When PACE modifies an algorithm, it leaves two aspects of that base algorithm intact: what PDC it uses for each task and what postdeadline schedule it uses for each task. Thus, different base algorithms will still have different performance even after both are improved with PACE. In this section, we discuss how to choose among base algorithms.

Note that this is largely irrelevant for real-time systems. There, tasks can never go beyond their deadlines, so schedules do not need postdeadline parts. Also, in many real-time environments, deadlines are hard, so there is no choice in PDC—it must be the worst-case cycle requirement.

#### 5.1 Choosing a Postdeadline Part

First, we consider what the base algorithm for postdeadline scheduling should be. Unlike earlier, we will not be creating a performance equivalent algorithm, so we need a performance metric. Since the postdeadline part has no influence on the fraction of deadlines made, we use average delay. We thus want an algorithm that consumes the least energy for a given average delay.

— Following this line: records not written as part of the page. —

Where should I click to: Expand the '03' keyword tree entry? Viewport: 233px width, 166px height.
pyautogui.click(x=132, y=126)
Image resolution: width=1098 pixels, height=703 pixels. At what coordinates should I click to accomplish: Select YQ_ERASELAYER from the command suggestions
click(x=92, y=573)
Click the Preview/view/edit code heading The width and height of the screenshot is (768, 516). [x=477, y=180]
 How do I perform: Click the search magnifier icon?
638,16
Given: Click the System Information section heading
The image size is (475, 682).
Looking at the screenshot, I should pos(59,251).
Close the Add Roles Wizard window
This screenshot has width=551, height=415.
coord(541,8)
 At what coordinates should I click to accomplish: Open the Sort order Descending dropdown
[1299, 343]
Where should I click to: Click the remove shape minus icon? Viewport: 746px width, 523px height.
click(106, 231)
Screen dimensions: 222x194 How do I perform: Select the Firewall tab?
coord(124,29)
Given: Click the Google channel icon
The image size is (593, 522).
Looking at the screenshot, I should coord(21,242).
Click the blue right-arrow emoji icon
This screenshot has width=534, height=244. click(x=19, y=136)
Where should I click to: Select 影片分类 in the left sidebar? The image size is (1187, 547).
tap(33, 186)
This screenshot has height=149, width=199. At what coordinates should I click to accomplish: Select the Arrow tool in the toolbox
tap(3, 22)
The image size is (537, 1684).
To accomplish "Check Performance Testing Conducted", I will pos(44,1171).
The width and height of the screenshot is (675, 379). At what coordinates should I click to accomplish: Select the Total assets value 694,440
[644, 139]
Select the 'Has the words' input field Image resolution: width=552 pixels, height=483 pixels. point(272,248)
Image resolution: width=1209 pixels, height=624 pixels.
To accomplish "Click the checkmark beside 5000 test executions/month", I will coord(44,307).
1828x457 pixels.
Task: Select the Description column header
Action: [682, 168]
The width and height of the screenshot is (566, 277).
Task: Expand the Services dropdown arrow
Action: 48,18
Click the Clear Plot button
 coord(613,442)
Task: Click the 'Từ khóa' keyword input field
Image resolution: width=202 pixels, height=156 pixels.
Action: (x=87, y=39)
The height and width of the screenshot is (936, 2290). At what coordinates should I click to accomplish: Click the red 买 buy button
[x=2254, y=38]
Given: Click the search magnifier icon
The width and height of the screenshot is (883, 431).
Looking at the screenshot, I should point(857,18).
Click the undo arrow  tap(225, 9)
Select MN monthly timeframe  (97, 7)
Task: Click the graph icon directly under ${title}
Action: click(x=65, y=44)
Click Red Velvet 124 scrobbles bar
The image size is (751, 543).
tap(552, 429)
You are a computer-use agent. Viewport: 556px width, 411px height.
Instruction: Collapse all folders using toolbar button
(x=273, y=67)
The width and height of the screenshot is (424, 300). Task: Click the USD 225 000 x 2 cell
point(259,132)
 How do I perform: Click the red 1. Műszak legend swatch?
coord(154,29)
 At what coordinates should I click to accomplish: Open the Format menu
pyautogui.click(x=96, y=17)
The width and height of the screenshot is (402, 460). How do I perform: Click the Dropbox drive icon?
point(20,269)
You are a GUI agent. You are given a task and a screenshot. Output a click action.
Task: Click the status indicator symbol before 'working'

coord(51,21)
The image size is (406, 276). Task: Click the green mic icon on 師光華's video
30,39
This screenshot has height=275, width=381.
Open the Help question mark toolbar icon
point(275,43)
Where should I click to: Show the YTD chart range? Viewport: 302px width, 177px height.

Let TotalExcess be the total excess of all tasks in the workload. Note that this is determined by the predeadline part; we cannot change it in the postdeadline part. To achieve a certain average delay AvgDelay, we have to perform these TotalExcess cycles in total time equal to  $n \cdot AvgDelay$ , where n is the number of tasks. As Weiser et al. [17] point out, the way to do this with minimum energy is to run at constant speed equal to TotalExcess/ $(n \cdot \text{AvgDelay})$ . Another way to look at this is that, if we use a fixed, constant speed after the deadline, we are assured that the energy consumption we achieve is the minimum possible for the achieved average delay. Therefore, we propose that a scheduling algorithm pick a fixed speed to use for all its postdeadline schedules. Many existing algorithms already do this, either because they always use a fixed speed or because they increase speed as average recent utilization increases and thus achieve the maximum CPU speed by the time a task reaches its deadline.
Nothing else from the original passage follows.